Requiring Our Children To Show Love To Others
       It is in vogue today to teach children that their primary moral responsibility in life is to love and look out for themselves. This is not in keeping with Scripture at all. Looking after one's own self comes so naturally that every human being will do it without any teaching or direction at all. What does not come naturally is looking out for our fellow human beings.
       The best way to teach a child to love others is in partnership with us. When our oldest son was a toddler and his brother was born, I encouraged him to take care of Baby with me. We did it together.
       As our children grew older, we did things for other people together. "Let's make cards for Mr. Roberts because he had a heart attack and has to stay home and rest for a week." "Let's take Mrs. May some flowers because she is in the hospital." "Let's have Mitra over because she is lonely and needs our love." "Let's be kind to the lady who thinks we should not be allowed to home school. That will be loving our enemies as Jesus taught us to do."
       All of our children, except our youngest, have helped me with their younger siblings. In fact, one of their main jobs whenever we had a baby or toddler in the house was to "keep Baby happy."
       Throughout their lives, I have tried to help our children look at life from the other person's point of view, not just their own perspective. This does not come naturally to children. It has to be taught. You have to tell the child what another person might feel or think or need or want. You have to keep doing this on a regular basis so that this kind of thinking becomes a habit in your child's life.

PROBLEM 1
According to the passage on teaching children to love others, why must parents keep telling a child, on a regular basis, what another person might feel, think, need, or want?
PROBLEM 2
Continue the passage on teaching children to love others, starting after its final sentence.

DATA EXTRACTS
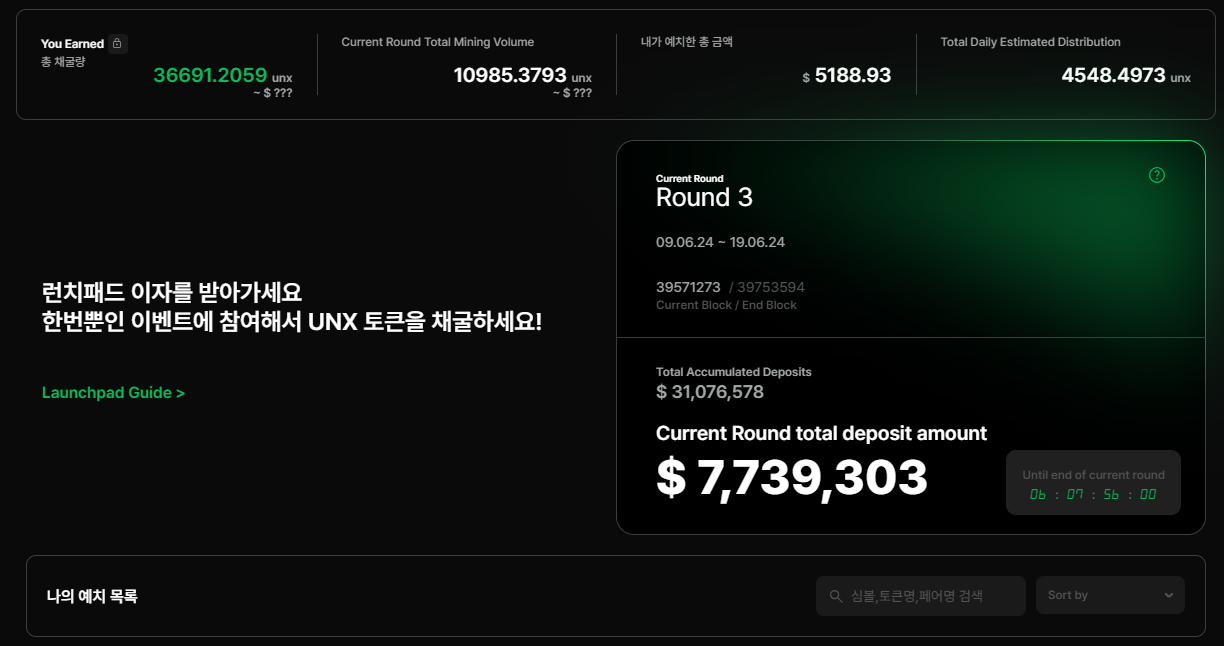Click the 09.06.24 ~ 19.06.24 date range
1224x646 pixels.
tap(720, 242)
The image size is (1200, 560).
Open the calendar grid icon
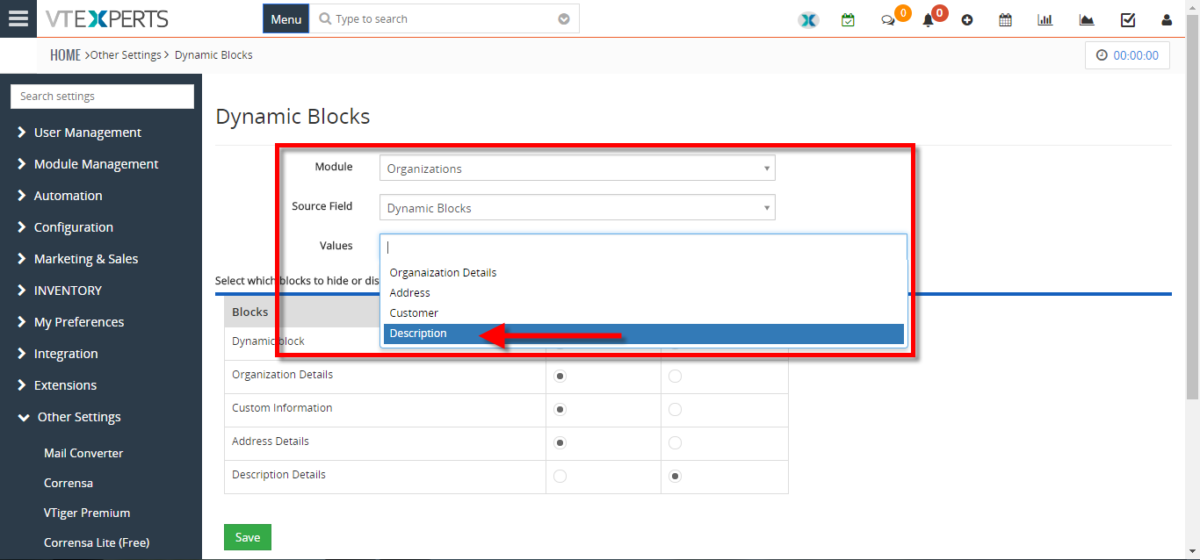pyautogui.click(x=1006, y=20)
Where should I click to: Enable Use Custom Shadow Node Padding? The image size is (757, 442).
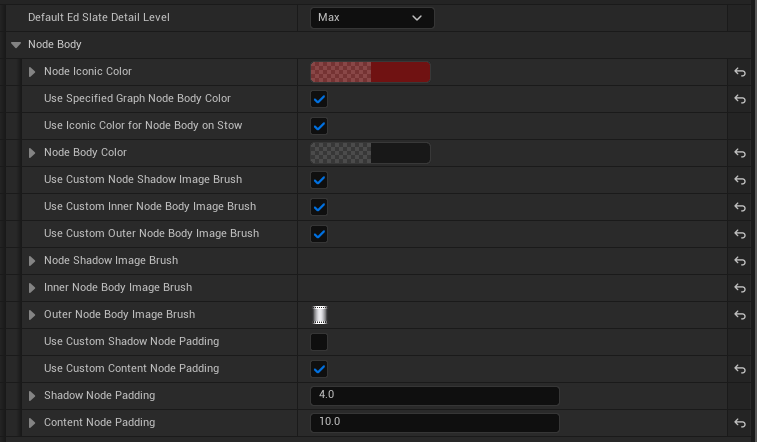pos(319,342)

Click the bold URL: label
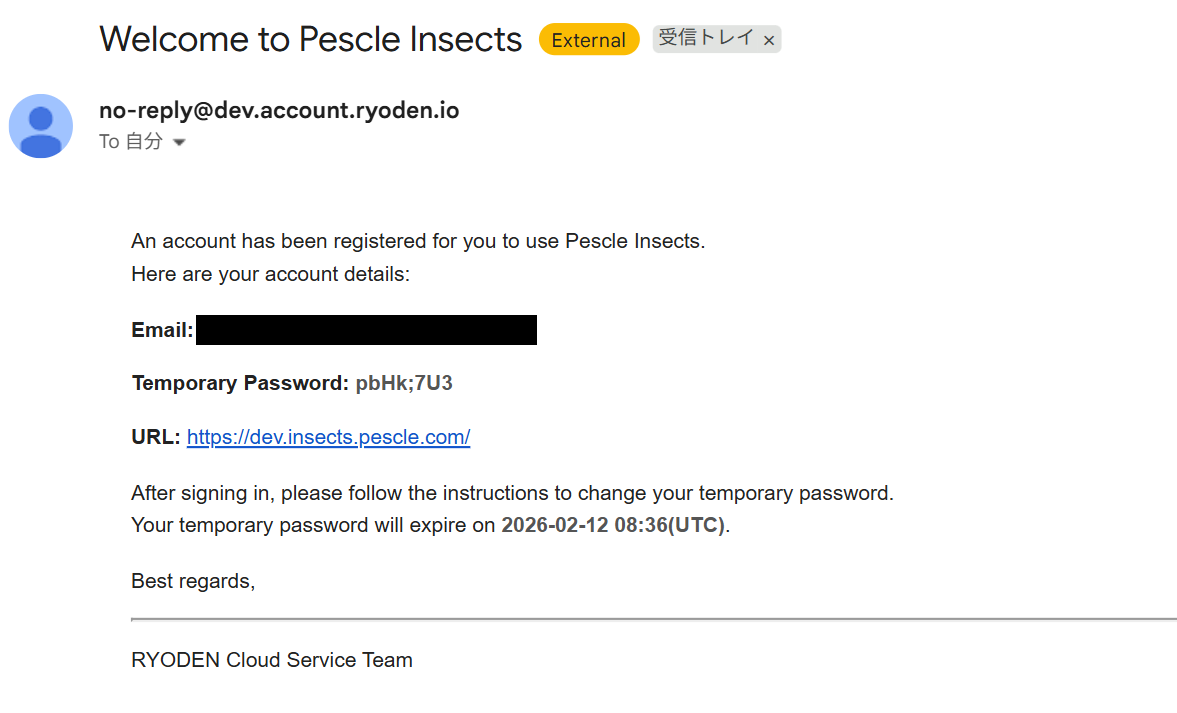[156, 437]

RESPONSE BOX 1
Seeing life from another person's point of view does not come naturally to children and has to be taught. Parents must keep doing it regularly so that this way of thinking becomes a habit in the child's life.

RESPONSE BOX 2
       As soon as a preschool child is able to begin thinking in terms of others' needs and feelings, he should be helped to think about the feelings of others besides himself. We do this through conversation, praise, and correction.
       "Mommy feels so good when you help her set the table! You made Mommy really happy just now." "Ouch, that hurts Mommy when you pull her hair." "Look, you made Sister cry when you snatched her paper dolls. Won't she be sad if they get torn? Quickly, give them back to her before you tear them. You would not want to make Sister sad, would you?"
       Even if I do not think our children will necessarily relate to the way I put things, I still try to express for them the thoughts they should be thinking in each situation. This helps to train their minds in the right direction. I have found that as I do this, our children begin to think the right kinds of thoughts on their own after a while.
       It is like the way I teach our children to write. I have them copy out letters, poetry, paragraphs, essays, and reports so that they can get a feel for how a good poem, letter, report, etc., looks and sounds. From there I get them started writing their own. When we express good and right thoughts for our children, we get them in the habit of thinking in a good and right and loving way.